Take the lines from the one containing "Screen dimensions: 950x1397" up to and including the one containing "tap(342, 741)", and write them out again with "document tab" renamed to "editor tab", changing nothing else.

**** DATA SUPPLIED ****

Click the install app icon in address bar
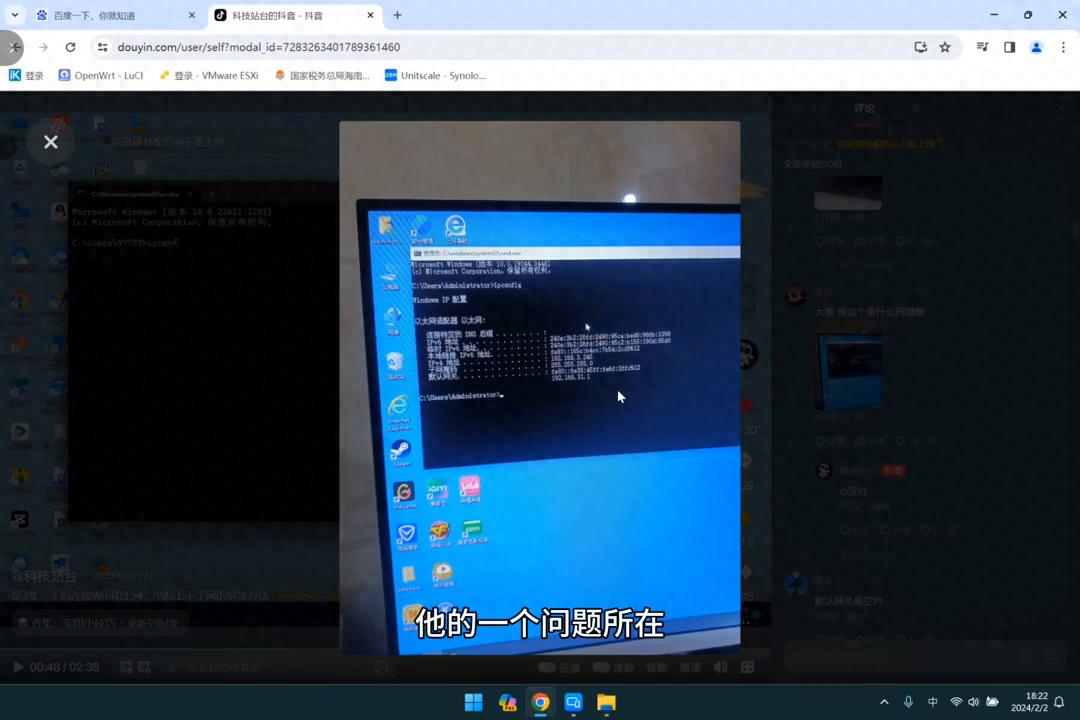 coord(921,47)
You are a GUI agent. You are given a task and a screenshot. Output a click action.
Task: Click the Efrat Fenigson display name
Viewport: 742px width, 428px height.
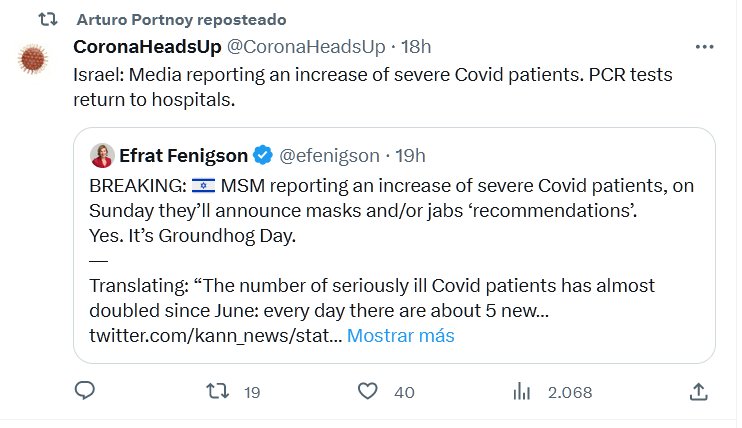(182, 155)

****
**** DATA SUPPLIED ****

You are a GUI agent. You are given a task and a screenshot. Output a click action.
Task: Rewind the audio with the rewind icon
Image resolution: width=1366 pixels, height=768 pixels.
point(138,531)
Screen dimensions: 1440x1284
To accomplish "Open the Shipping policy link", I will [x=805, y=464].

****
**** DATA SUPPLIED ****

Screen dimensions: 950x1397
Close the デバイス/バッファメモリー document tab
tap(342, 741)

****

**IN RESPONSE:**
Screen dimensions: 950x1397
Close the デバイス/バッファメモリー editor tab
tap(342, 741)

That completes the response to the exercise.